--- begin Passage provided ---

Wednesday, December 30, 2015

South Bay Chopper @ LBSM

Spotted this nice South Bay Style Chopper at the swap meet last Sunday. Later, it's owner confirmed it was indeed a Fats springer.
I was sans-a-camera so Arte snapped this photo for me.

Sunday, December 27, 2015

A Reader's Tale

Chris, I've been following the blog several years now. I'm now 70 and haven't ridden for decades. Had to decide between photography and bikes in the '70's, but I still have road rash from the '60's on my arms. Got popped by cars twice, but that's another story. I rode a 53 "Tin Can" we used to call them in CT from 67-69, and then rode some more in LA in the early '70's.  First I fat bobbed it, leaving the tanks and dashboard, then after the first car hit. molded the frame, peanut tank, upsweeps, etc. This 1970 in Griffith Park with my buddy Charlie on his Turnip. 

I'm now a retired professional photographer who likes to go to shows and shoot beautiful cars and bikes. -Andy Adler

Friday, September 18, 2015

The Grass is Always Greener...

...with a chopper on it.

It's been awhile since I've posted anything and even longer since it's been something from Joe Hurst.
Joe's Green Bike. I'd say this is sometime in the mid seventies. Nobody liked it cause it was green. Joe didn't care.
This is the only other photo I've seen of it. It was posted back in July 2011. Now you don't have to look it up.

Monday, August 17, 2015

More from Angel Marc

Here's some more images courtesy of Angel Marc.
Marc's Panhead build circa late '60s. It featured molding and paint by Nez along with one of the first sets of Randy Smith's Finned Dishpans.

Marc first built his '46 Knucklehead in 1973. Here's how it looked in the late '80s. Marc says it still looks pretty much the same today.

Be sure to click here to see all of Marc's great South Bay Originals stuff!

Friday, August 7, 2015

Born-Free 7 Part 6 Not Just Choppers

Here it is August and I'm still posting Born-Free 7.

While Born-Free is predominately a vintage chopper venue, there is always a good showing of vintage, racing and other styles of customs. Not to mention artistic types of various crafts hocking their wares.
This 1935 VD sports a 101 cu. in. engine along with a mix of parts from later machines. Fenders and battery box: Super-Glide. Front wheel/brake assembly: 1970 Triumph. 4-speed rachet top trans. Keihin Carb and dual WL mufflers to name a few. It all blends together rather well.

A really clean 1969 Electra-Glide with a decade later seat.

I'm always charmed by vintage stock Sportsters. This XLCH being from 1967.  I saw on Born-Free's Instagram page that it was stolen about a week later in LA.  F'ing thiefs!... are lurking among us. 

Alan Luke Vaughn's art seemed very popular with the crowd. He's been an illustrator for Easyriders for quite some time.

I had a long conversaion with artist Jack Knight (in black). You might know him from his many illustrations in Supercycle magazines in the eighties. No, that is not me in red.

--- end Passage provided ---
--- begin Data provided ---

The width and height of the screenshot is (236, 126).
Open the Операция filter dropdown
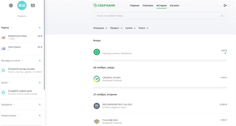click(x=100, y=28)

--- end Data provided ---

**Exercise instructions:**
1 - In the chopper blog posts, what year did Marc first build his '46 Knucklehead?
2 - Continue the chopper blog posts from the point where they stop.

**The replies:**
1 - 1973.

2 -
Cool '56

This racy custom's size is very deceiving. The Twin-Cam's engine large size plus the oversized (26''?), wheels make it hard to tell just how HUGE this bike is in a photo. My problem with it is, it's most likely to be all show and no go with those treadless tires and antique suspension. To me that's kind of a waste of such a finely hopped-up and customized engine. 

On the other hand this tastefully done new Harley 750 custom looks like it's ready to GO!

A somewhat unusual high tech chopper-digger custom. I'm not too keen on hard-edge tanks and square fenders, but overall it's an interesting, creative, and finely built machine.

Is it just me or does the left side come off  better than the right? It could just be the kickstand-lean induced stance.

While I've never really been a fan of Arlen Ness's bikes, his Ness-tique was a bit of an exception. It might have been responsible for a trend of antique-styled Sportster based customs in the late eighties/early nineties. Some companies sold complete kits (less engine), and even offered antique-style side-cars as an option. 
Tiller Bars & Top O' the Tank.

With only a few fairly simple mods, this sport style FX comes off rather well. Other than the custom tank and fender it's mostly a bolt on affair.

Saturday, July 18, 2015

Born-Free 7 Part 4 Out and About

More bikes from the general show
Chrome Frame Inspiration for Joe

Nice modern (Shovelhead), Bob Job. 

Tight Knuckle?! Sportster.

Tight Triumph.

Guys are still building Geese.

Modern take on a Goose.

Clean Machine. 

Gary Hetrick's old chopper. Except for the seat and the totally inappropriate ape hangers, it's pretty much intact as featured in Supercycle. I liked it much better as first featured in Street Chopper with a the springer, front mag, dual lights and pullbacks as seen below.

Coincidentally it was used as one of those big photos where you poke your head through for photos. Why it was made into a fictitious cover is a mystery to me. The original cover on the right was lifted from Irish Rich's blog. BTW, Street Chopper never cost 35 cents.

Wednesday, July 8, 2015

Born-Free 7 Part 3

Here's a collection of bikes from the show. Some of of these are from sort of a VIP corral of bikes belonging to friends of the promoters. A few of them are related to the Show Class-People's Champ venue, and a few others are from exhibitors/vendors.

Mike Davis exhibited some of his own machinery.  If you throw a bike party like this, who's going to say you can't show your own bikes?

Classic Panhead Chopper.

Classic Knucklehead Chopper.

Cool Gooseneck Flathead.

Clean Shovelhead Chop.
Looks like the S&S aircleaner shrunk in the laundry.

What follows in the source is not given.